§ **THE TASK**
Output each entry that follows exactly. Images stay out.

*** Block opens ***

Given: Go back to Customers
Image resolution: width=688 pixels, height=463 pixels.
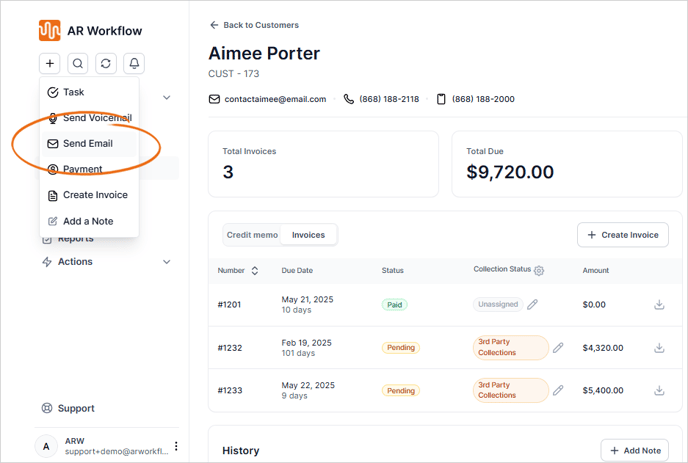Looking at the screenshot, I should (x=254, y=25).
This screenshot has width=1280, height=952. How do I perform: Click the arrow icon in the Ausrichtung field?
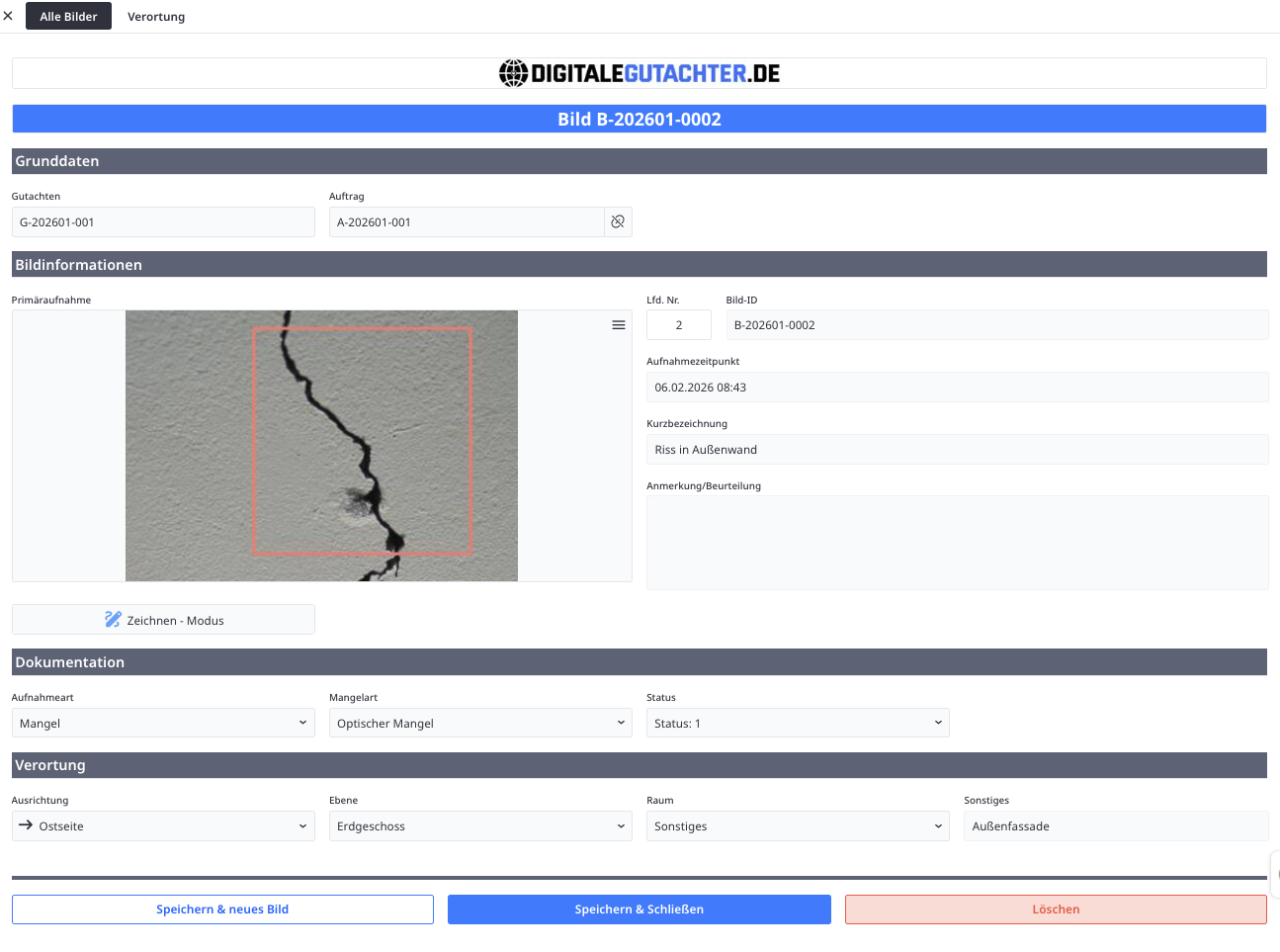[x=26, y=825]
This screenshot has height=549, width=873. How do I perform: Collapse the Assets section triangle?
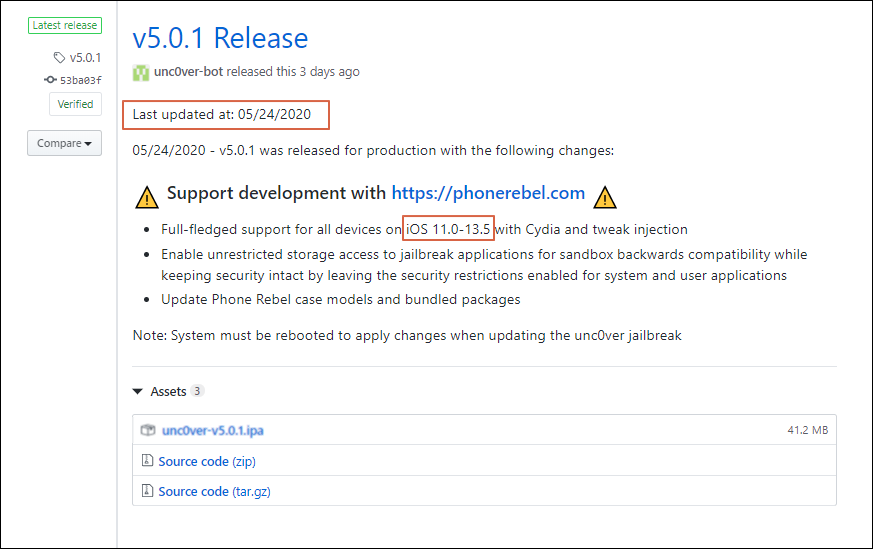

*** Block closes ***

§ **EXERCISE OUTPUT**
Given: Go back to Customers
Image resolution: width=688 pixels, height=463 pixels.
Looking at the screenshot, I should (x=254, y=25).
This screenshot has width=1280, height=952. How do I perform: Click the arrow icon in the Ausrichtung field?
[x=26, y=825]
This screenshot has height=549, width=873. How do I perform: Collapse the Assets section triangle?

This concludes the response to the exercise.